The exhibition and its accompanying catalogue explore the contributions of members of the Medici family beginning with Cosimo I the Elder (1389-1464). It also concentrates on the work of three artists: Jocopo Ligozzi, Giovanna Garzoni, and Bartolomeo Bimbi. The Medicis were responsible for building or renovating a number of splendid Tuscan villas and palaces and their remarkably innovative gardens. In the Middle Ages plants valued for their medicinal and culinary properties were cultivated, but under the Medicis, gardens took on more value as restful places for contemplation where plants could be studied in their various growth cycles. Cosimo I sought out copies of classical treatises on botanical subjects, and in the l540s he sponsored the construction of botanical gardens in Pisa and Florence, which were among the first of their type in Europe.
Francesco I, Cosimo's son and the second grand duke of Tuscany, was deeply interested in botany and invited the artist Jacopo Ligozzi to his court in 1577, where he remained until his death in 1626. Under Francesco's patronage, Ligozzi produced astonishingly realistic botanical and zoological works.
Upon Francesco's death his brother Ferdinando I, a cardinal then living in Rome, moved to Florence to become the third grand duke of Tuscany. In 1598 and 1599 Ferdinando I commissioned the artist Giusto Utens to paint a series of fourteen works depicting the family's villas and palaces. Utens's bird's-eye views (one of which is illustrated here) provide an important record of the enormous advances that had been achieved in garden design by the end of the sixteenth century. In 1588 Ferdinando officially established the Galleria dei Lavori in the Uffizi, naming Ligozzi the director. There artists and craftsmen produced everything from metalwork and furniture to embroideries and mosaics. It was also where the art of pietra dura was perfected. Not surprisingly, Ligozzi supplied designs for several pietre dure floral panels and tabletops as well as for embroideries.

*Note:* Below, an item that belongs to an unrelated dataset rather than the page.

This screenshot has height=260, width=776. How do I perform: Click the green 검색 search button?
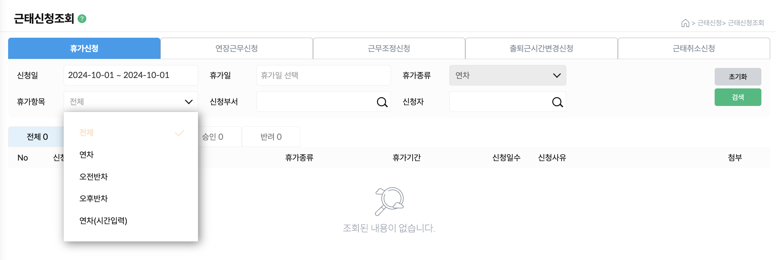pyautogui.click(x=738, y=97)
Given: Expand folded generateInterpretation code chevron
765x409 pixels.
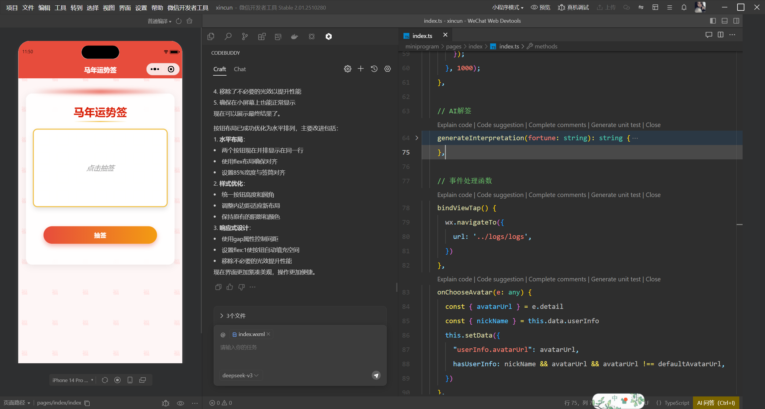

Ferdinando II, the son of Cosimo II and fifth grand duke, was attracted by all aspects of the scientific world, and during his lifetime devices such as the microscope and thermometer were invented. Ferdinando II greatly improved the Boboli Garden behind the Pitti Palace in Florence and was a frequent patron of Giovanna Garzoni, a gifted painter who excelled at botanical subjects and still lifes. The sixth grand duke, Cosimo III, and his preferred artist Bartolomeo Bimbi are the last to be profiled in this exhibition. Bimbi painted exquisite still lifes and recorded oddities of nature on canvas. For example, Bimbi painted one composition of 115 types of pears (all appropriately labeled and identified), another that shows 34 varieties of cherries, and one of a cauliflower that weighed eighteen pounds.